» **Short exercise**: Copy out the notebook excerpt on Python iterators and generators below word for word, typos included.

* BEGIN Passage *

2. What does `functools.partial` do?

Many useful iterators can be constucted using standard library module ``itertools``. Let's do cartesian coordinates

In [12]:
from itertools import product

x = range(1, 5)
y = range(4, 12)
grid = product(x, y)
# Get them all
print(list(grid))

[(1, 4), (1, 5), (1, 6), (1, 7), (1, 8), (1, 9), (1, 10), (1, 11), (2, 4), (2, 5), (2, 6), (2, 7), (2, 8), (2, 9), (2, 10), (2, 11), (3, 4), (3, 5), (3, 6), (3, 7), (3, 8), (3, 9), (3, 10), (3, 11), (4, 4), (4, 5), (4, 6), (4, 7), (4, 8), (4, 9), (4, 10), (4, 11)]


Another example of ondemand/lazy computations are **generators**

In [13]:
def fibs():
    '''Generate Fibonacci numbers'''
    a, b = 0, 1
    while True:
        a, b = a+b, a
        yield a   # Yield keywors makes this function a generator

numbers = fibs()

In [17]:
# Let get first ten
for i, num in zip(range(5), numbers):
    print(i, num)

* END Passage *
* BEGIN Stored data *

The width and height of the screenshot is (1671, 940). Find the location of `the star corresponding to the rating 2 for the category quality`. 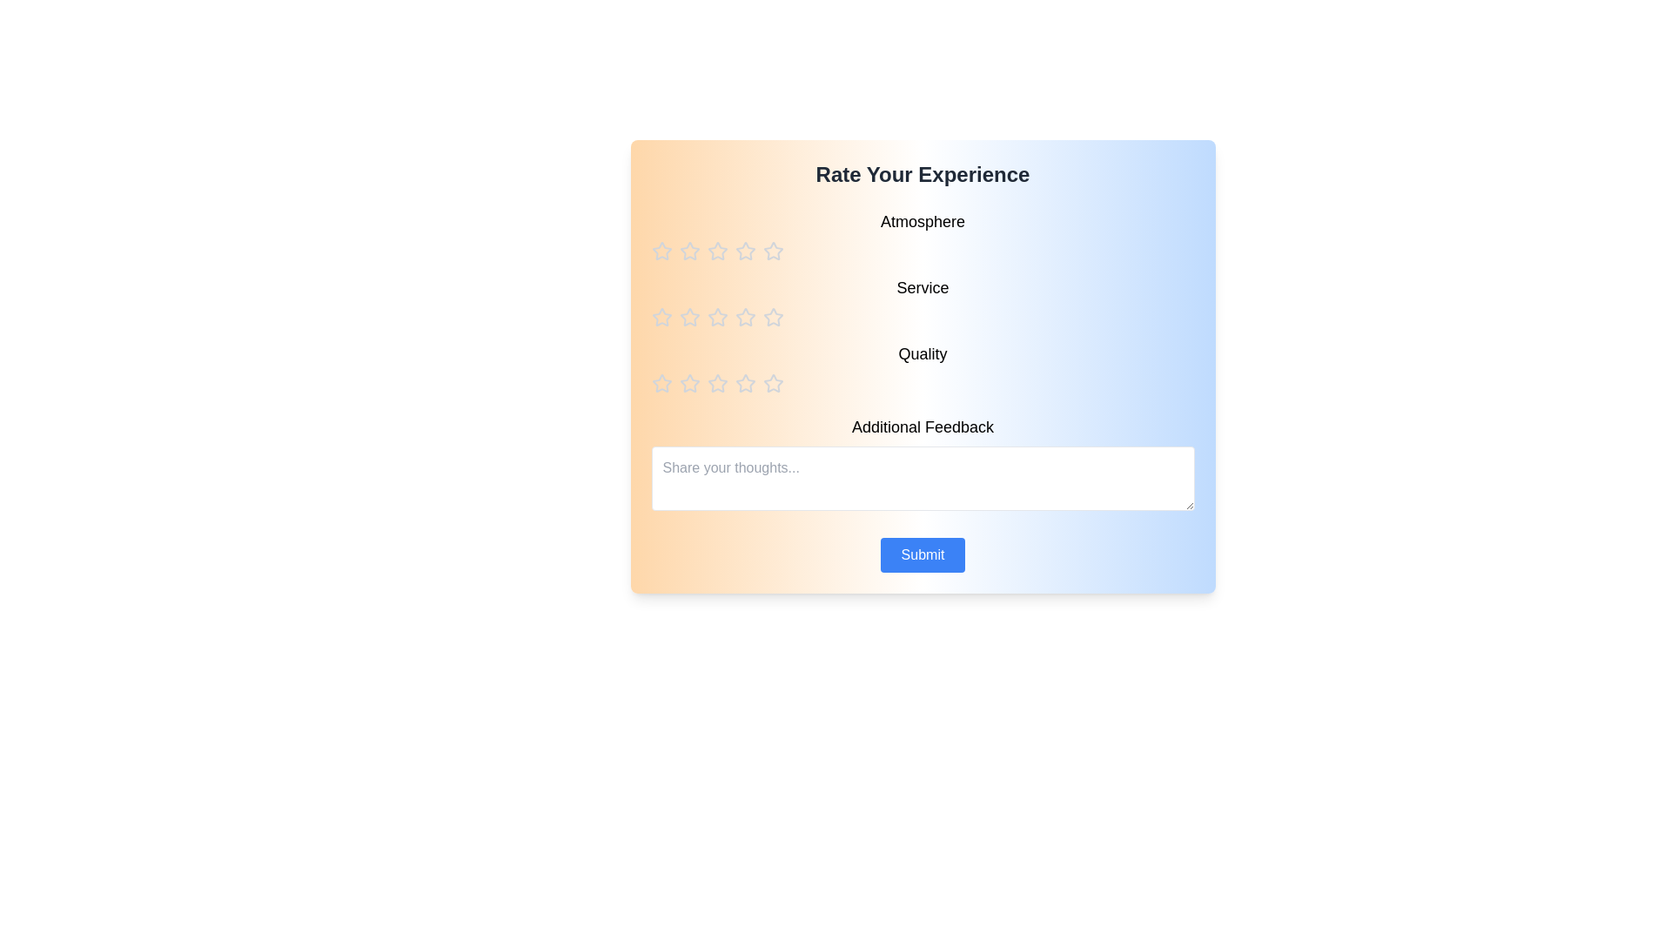

the star corresponding to the rating 2 for the category quality is located at coordinates (688, 382).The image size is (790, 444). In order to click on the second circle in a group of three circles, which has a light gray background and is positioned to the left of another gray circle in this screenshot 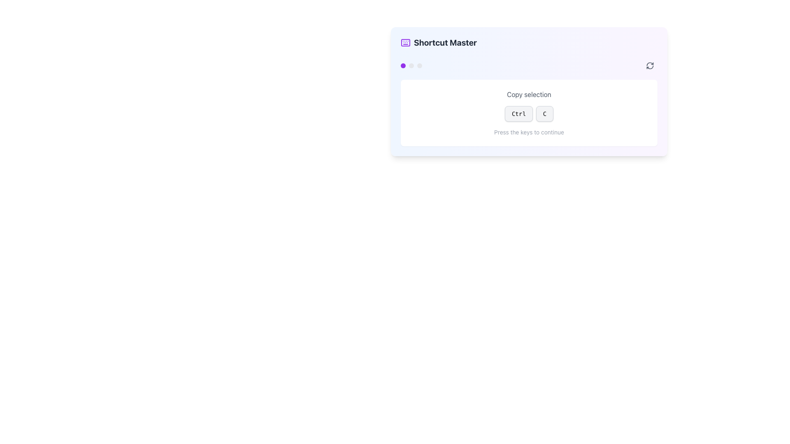, I will do `click(411, 65)`.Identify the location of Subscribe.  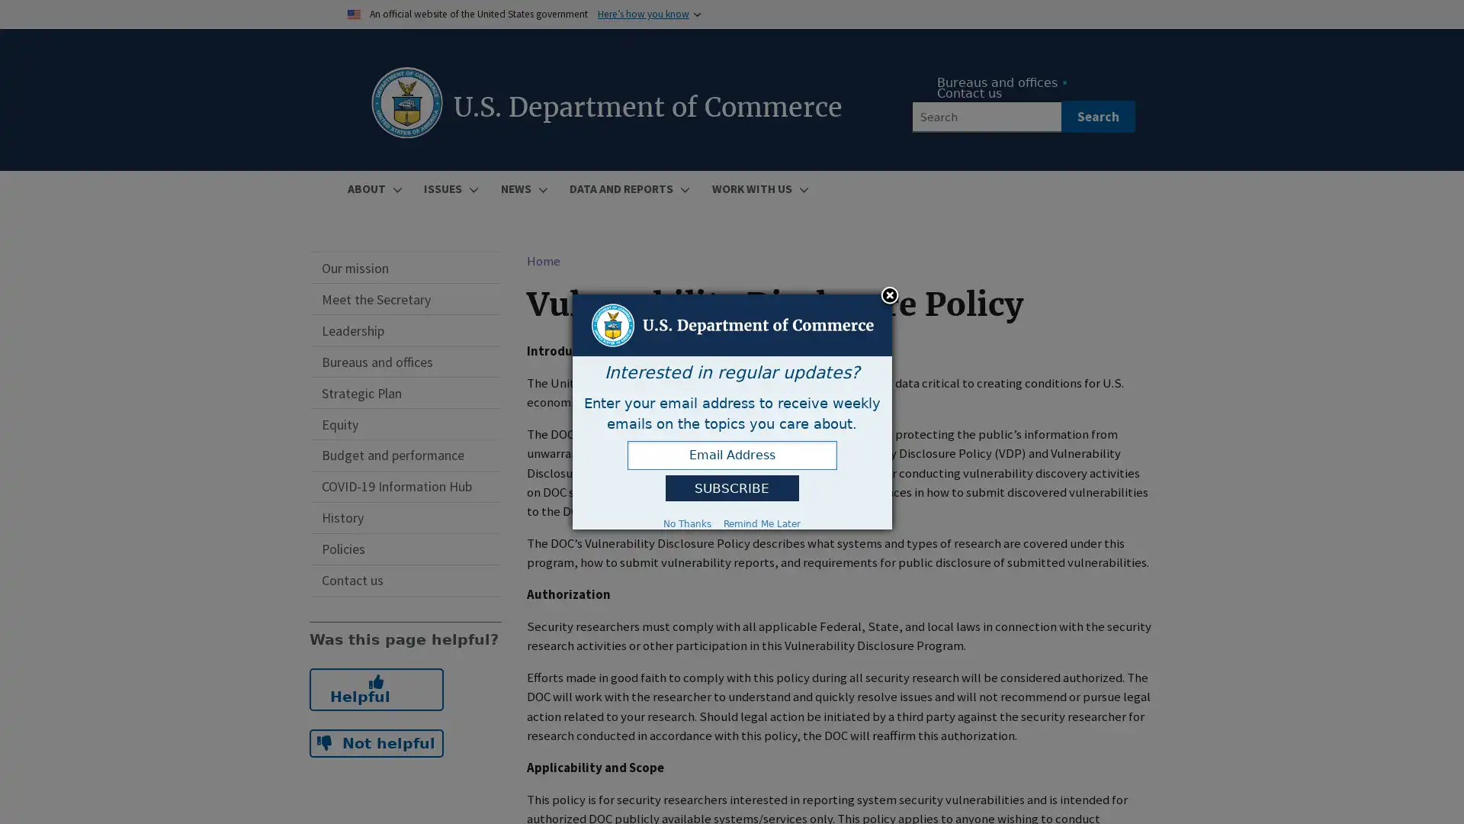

* END Stored data *

» **Result of the exercise**:
2. What does `functools.partial` do?

Many useful iterators can be constucted using standard library module ``itertools``. Let's do cartesian coordinates

In [12]:
from itertools import product

x = range(1, 5)
y = range(4, 12)
grid = product(x, y)
# Get them all
print(list(grid))

[(1, 4), (1, 5), (1, 6), (1, 7), (1, 8), (1, 9), (1, 10), (1, 11), (2, 4), (2, 5), (2, 6), (2, 7), (2, 8), (2, 9), (2, 10), (2, 11), (3, 4), (3, 5), (3, 6), (3, 7), (3, 8), (3, 9), (3, 10), (3, 11), (4, 4), (4, 5), (4, 6), (4, 7), (4, 8), (4, 9), (4, 10), (4, 11)]


Another example of ondemand/lazy computations are **generators**

In [13]:
def fibs():
    '''Generate Fibonacci numbers'''
    a, b = 0, 1
    while True:
        a, b = a+b, a
        yield a   # Yield keywors makes this function a generator

numbers = fibs()

In [17]:
# Let get first ten
for i, num in zip(range(5), numbers):
    print(i, num)